## Task inputs
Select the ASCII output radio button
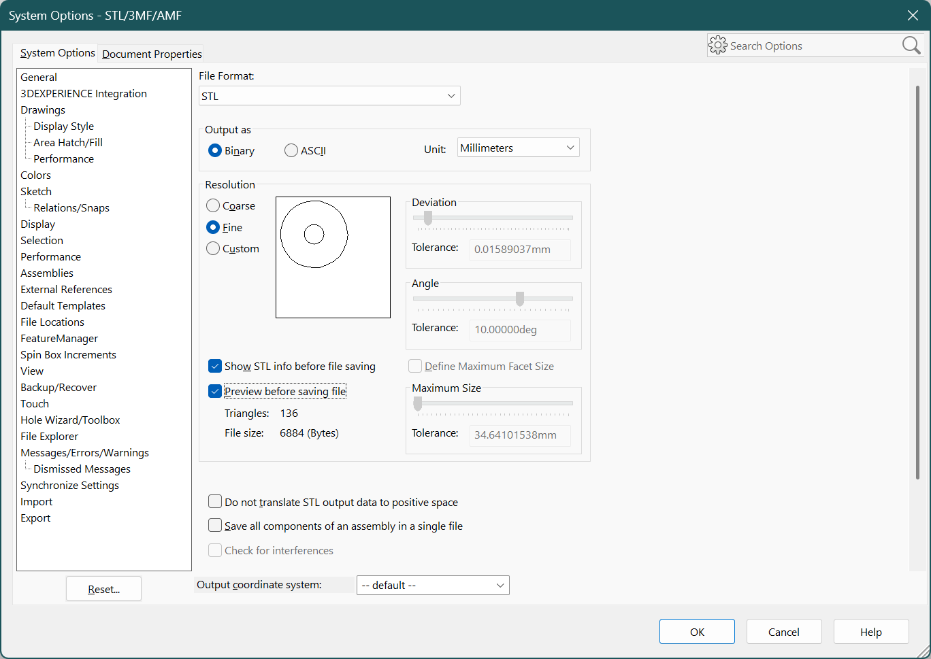Viewport: 931px width, 659px height. point(291,150)
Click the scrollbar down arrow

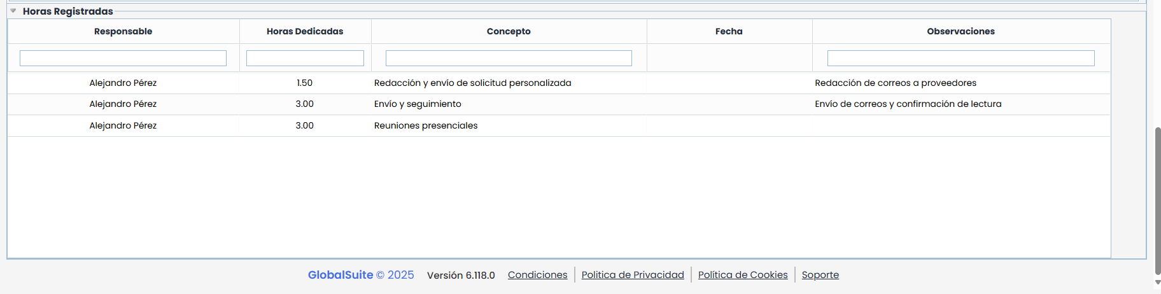(1157, 283)
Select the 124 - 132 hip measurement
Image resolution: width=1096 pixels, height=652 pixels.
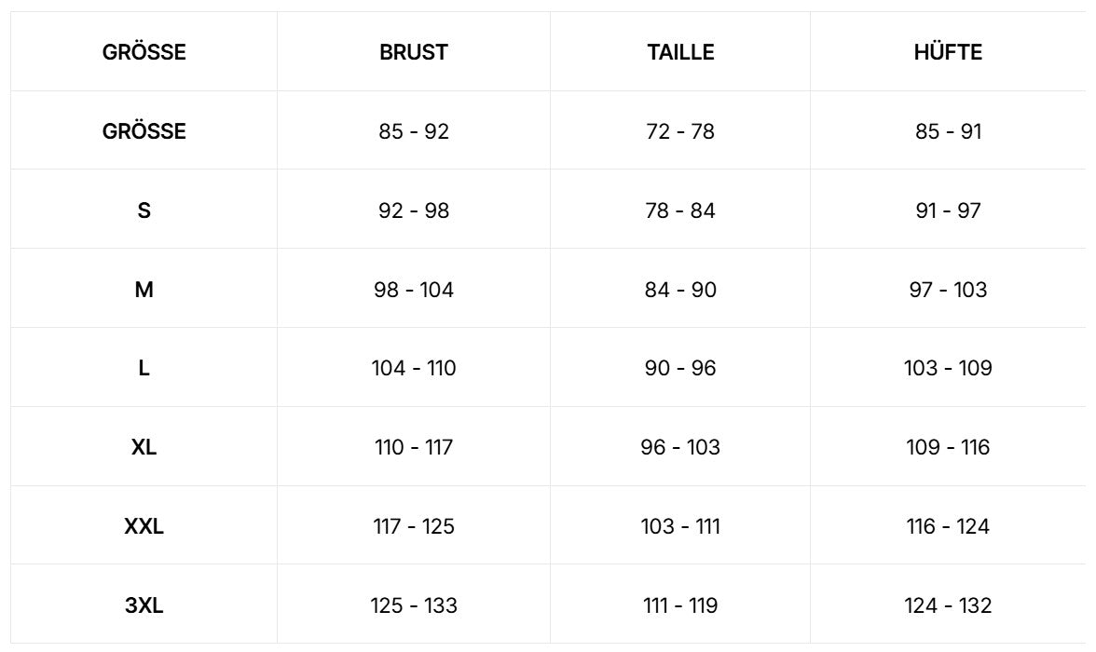(948, 605)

## Assigned task
In the data, the line that contains "Select the 124 - 132 hip measurement" begins the part to write out; restate it and each line after it word for word through the end, with no pictures.

## Answer for this exercise
Select the 124 - 132 hip measurement
Image resolution: width=1096 pixels, height=652 pixels.
(948, 605)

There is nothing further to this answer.